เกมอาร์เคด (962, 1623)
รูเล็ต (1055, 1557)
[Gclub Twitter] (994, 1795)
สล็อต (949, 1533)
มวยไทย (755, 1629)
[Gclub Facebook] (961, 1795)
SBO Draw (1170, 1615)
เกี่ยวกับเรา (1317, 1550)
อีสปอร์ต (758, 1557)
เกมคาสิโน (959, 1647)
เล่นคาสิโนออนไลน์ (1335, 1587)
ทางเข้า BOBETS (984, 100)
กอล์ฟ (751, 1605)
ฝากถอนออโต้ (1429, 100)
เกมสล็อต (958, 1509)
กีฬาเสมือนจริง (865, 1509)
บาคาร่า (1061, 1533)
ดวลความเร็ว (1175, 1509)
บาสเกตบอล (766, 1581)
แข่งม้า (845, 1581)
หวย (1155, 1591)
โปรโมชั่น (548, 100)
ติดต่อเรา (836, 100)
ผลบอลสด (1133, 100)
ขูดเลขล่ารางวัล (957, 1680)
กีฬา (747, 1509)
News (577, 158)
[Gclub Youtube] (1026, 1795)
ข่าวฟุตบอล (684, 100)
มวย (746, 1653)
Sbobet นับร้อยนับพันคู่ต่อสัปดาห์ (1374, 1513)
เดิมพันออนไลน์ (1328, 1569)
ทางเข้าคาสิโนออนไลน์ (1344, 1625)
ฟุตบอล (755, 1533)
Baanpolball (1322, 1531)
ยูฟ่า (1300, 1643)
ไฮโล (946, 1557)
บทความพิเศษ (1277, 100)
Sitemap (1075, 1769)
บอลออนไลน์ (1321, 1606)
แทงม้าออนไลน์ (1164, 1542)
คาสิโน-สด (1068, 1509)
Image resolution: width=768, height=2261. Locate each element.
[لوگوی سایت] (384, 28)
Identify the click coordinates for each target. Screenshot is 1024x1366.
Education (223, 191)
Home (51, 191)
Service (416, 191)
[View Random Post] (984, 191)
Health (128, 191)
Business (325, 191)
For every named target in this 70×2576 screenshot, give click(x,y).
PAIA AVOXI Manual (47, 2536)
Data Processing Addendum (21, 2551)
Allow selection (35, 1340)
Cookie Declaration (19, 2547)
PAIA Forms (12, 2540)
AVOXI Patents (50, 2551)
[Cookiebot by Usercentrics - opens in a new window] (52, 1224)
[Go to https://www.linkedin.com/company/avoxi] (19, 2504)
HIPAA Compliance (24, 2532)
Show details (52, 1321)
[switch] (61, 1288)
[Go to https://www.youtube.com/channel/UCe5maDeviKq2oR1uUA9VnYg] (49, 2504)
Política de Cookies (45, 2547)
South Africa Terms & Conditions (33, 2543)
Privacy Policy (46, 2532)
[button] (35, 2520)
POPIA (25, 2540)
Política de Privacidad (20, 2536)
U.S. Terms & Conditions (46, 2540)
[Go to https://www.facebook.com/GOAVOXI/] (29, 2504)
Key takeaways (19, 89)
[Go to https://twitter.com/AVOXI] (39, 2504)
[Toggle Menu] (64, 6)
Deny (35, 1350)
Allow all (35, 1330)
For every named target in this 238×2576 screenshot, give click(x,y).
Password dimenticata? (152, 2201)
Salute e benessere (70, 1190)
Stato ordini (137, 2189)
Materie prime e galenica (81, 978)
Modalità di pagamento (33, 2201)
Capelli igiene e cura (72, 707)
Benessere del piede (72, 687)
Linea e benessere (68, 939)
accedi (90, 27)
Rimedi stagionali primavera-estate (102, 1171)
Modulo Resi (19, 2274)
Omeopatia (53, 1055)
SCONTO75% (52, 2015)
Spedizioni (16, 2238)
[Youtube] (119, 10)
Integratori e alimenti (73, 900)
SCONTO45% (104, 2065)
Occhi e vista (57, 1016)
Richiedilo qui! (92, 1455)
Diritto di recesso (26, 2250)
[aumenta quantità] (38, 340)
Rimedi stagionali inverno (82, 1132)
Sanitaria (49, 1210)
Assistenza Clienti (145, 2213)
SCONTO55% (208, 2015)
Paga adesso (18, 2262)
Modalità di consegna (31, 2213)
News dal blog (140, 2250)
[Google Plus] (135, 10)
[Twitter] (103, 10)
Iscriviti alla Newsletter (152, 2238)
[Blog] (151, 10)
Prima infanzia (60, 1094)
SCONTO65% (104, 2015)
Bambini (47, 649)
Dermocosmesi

Your assignment: For this exercise, output the entries above exactly as written.

Output below:
เกมอาร์เคด (962, 1623)
รูเล็ต (1055, 1557)
[Gclub Twitter] (994, 1795)
สล็อต (949, 1533)
มวยไทย (755, 1629)
[Gclub Facebook] (961, 1795)
SBO Draw (1170, 1615)
เกี่ยวกับเรา (1317, 1550)
อีสปอร์ต (758, 1557)
เกมคาสิโน (959, 1647)
เล่นคาสิโนออนไลน์ (1335, 1587)
ทางเข้า BOBETS (984, 100)
กอล์ฟ (751, 1605)
ฝากถอนออโต้ (1429, 100)
เกมสล็อต (958, 1509)
กีฬาเสมือนจริง (865, 1509)
บาคาร่า (1061, 1533)
ดวลความเร็ว (1175, 1509)
บาสเกตบอล (766, 1581)
แข่งม้า (845, 1581)
หวย (1155, 1591)
โปรโมชั่น (548, 100)
ติดต่อเรา (836, 100)
ผลบอลสด (1133, 100)
ขูดเลขล่ารางวัล (957, 1680)
กีฬา (747, 1509)
News (577, 158)
[Gclub Youtube] (1026, 1795)
ข่าวฟุตบอล (684, 100)
มวย (746, 1653)
Sbobet นับร้อยนับพันคู่ต่อสัปดาห์ (1374, 1513)
เดิมพันออนไลน์ (1328, 1569)
ทางเข้าคาสิโนออนไลน์ (1344, 1625)
ฟุตบอล (755, 1533)
Baanpolball (1322, 1531)
ยูฟ่า (1300, 1643)
ไฮโล (946, 1557)
บทความพิเศษ (1277, 100)
Sitemap (1075, 1769)
บอลออนไลน์ (1321, 1606)
แทงม้าออนไลน์ (1164, 1542)
คาสิโน-สด (1068, 1509)
Image resolution: width=768, height=2261. Locate each element.
[لوگوی سایت] (384, 28)
Identify the click coordinates for each target. Screenshot is 1024x1366.
Education (223, 191)
Home (51, 191)
Service (416, 191)
[View Random Post] (984, 191)
Health (128, 191)
Business (325, 191)
For every named target in this 70×2576 screenshot, give click(x,y).
PAIA AVOXI Manual (47, 2536)
Data Processing Addendum (21, 2551)
Allow selection (35, 1340)
Cookie Declaration (19, 2547)
PAIA Forms (12, 2540)
AVOXI Patents (50, 2551)
[Cookiebot by Usercentrics - opens in a new window] (52, 1224)
[Go to https://www.linkedin.com/company/avoxi] (19, 2504)
HIPAA Compliance (24, 2532)
Show details (52, 1321)
[switch] (61, 1288)
[Go to https://www.youtube.com/channel/UCe5maDeviKq2oR1uUA9VnYg] (49, 2504)
Política de Cookies (45, 2547)
South Africa Terms & Conditions (33, 2543)
Privacy Policy (46, 2532)
[button] (35, 2520)
POPIA (25, 2540)
Política de Privacidad (20, 2536)
U.S. Terms & Conditions (46, 2540)
[Go to https://www.facebook.com/GOAVOXI/] (29, 2504)
Key takeaways (19, 89)
[Go to https://twitter.com/AVOXI] (39, 2504)
[Toggle Menu] (64, 6)
Deny (35, 1350)
Allow all (35, 1330)
For every named target in this 238×2576 screenshot, give click(x,y).
Password dimenticata? (152, 2201)
Salute e benessere (70, 1190)
Stato ordini (137, 2189)
Materie prime e galenica (81, 978)
Modalità di pagamento (33, 2201)
Capelli igiene e cura (72, 707)
Benessere del piede (72, 687)
Linea e benessere (68, 939)
accedi (90, 27)
Rimedi stagionali primavera-estate (102, 1171)
Modulo Resi (19, 2274)
Omeopatia (53, 1055)
SCONTO75% (52, 2015)
Spedizioni (16, 2238)
[Youtube] (119, 10)
Integratori e alimenti (73, 900)
SCONTO45% (104, 2065)
Occhi e vista (57, 1016)
Richiedilo qui! (92, 1455)
Diritto di recesso (26, 2250)
[aumenta quantità] (38, 340)
Rimedi stagionali inverno (82, 1132)
Sanitaria (49, 1210)
Assistenza Clienti (145, 2213)
SCONTO55% (208, 2015)
Paga adesso (18, 2262)
Modalità di consegna (31, 2213)
News dal blog (140, 2250)
[Google Plus] (135, 10)
[Twitter] (103, 10)
Iscriviti alla Newsletter (152, 2238)
[Blog] (151, 10)
Prima infanzia (60, 1094)
SCONTO65% (104, 2015)
Bambini (47, 649)
Dermocosmesi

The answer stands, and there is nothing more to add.